++++ DATA EXCERPTS ++++

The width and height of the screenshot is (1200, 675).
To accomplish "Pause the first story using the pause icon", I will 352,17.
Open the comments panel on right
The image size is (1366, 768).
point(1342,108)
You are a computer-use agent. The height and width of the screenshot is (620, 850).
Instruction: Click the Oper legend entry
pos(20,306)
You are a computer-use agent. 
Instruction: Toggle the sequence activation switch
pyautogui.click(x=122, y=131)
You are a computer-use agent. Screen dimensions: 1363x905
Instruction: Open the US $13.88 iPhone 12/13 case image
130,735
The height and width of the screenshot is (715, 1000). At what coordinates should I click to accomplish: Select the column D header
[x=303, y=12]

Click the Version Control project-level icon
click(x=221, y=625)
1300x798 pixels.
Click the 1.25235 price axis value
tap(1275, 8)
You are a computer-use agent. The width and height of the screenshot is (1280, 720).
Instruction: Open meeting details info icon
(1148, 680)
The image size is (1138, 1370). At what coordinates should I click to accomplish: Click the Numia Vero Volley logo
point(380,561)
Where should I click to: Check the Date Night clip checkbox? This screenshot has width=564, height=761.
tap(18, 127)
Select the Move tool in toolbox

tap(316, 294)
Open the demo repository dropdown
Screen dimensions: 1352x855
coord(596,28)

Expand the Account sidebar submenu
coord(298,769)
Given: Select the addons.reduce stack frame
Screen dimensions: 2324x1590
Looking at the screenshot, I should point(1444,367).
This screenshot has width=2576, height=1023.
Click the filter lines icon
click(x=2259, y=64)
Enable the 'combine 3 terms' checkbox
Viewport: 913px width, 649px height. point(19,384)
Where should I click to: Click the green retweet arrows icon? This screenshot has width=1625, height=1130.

++++

_TASK REQUIREMENTS_. Return all of the data above verbatim, line for line, in its original order.

_CORRECT RESPONSE_.
The width and height of the screenshot is (1200, 675).
To accomplish "Pause the first story using the pause icon", I will 352,17.
Open the comments panel on right
The image size is (1366, 768).
point(1342,108)
You are a computer-use agent. The height and width of the screenshot is (620, 850).
Instruction: Click the Oper legend entry
pos(20,306)
You are a computer-use agent. 
Instruction: Toggle the sequence activation switch
pyautogui.click(x=122, y=131)
You are a computer-use agent. Screen dimensions: 1363x905
Instruction: Open the US $13.88 iPhone 12/13 case image
130,735
The height and width of the screenshot is (715, 1000). At what coordinates should I click to accomplish: Select the column D header
[x=303, y=12]

Click the Version Control project-level icon
click(x=221, y=625)
1300x798 pixels.
Click the 1.25235 price axis value
tap(1275, 8)
You are a computer-use agent. The width and height of the screenshot is (1280, 720).
Instruction: Open meeting details info icon
(1148, 680)
The image size is (1138, 1370). At what coordinates should I click to accomplish: Click the Numia Vero Volley logo
point(380,561)
Where should I click to: Check the Date Night clip checkbox? This screenshot has width=564, height=761.
tap(18, 127)
Select the Move tool in toolbox

tap(316, 294)
Open the demo repository dropdown
Screen dimensions: 1352x855
coord(596,28)

Expand the Account sidebar submenu
coord(298,769)
Given: Select the addons.reduce stack frame
Screen dimensions: 2324x1590
Looking at the screenshot, I should point(1444,367).
This screenshot has width=2576, height=1023.
Click the filter lines icon
click(x=2259, y=64)
Enable the 'combine 3 terms' checkbox
Viewport: 913px width, 649px height. point(19,384)
Where should I click to: Click the green retweet arrows icon? This screenshot has width=1625, height=1130.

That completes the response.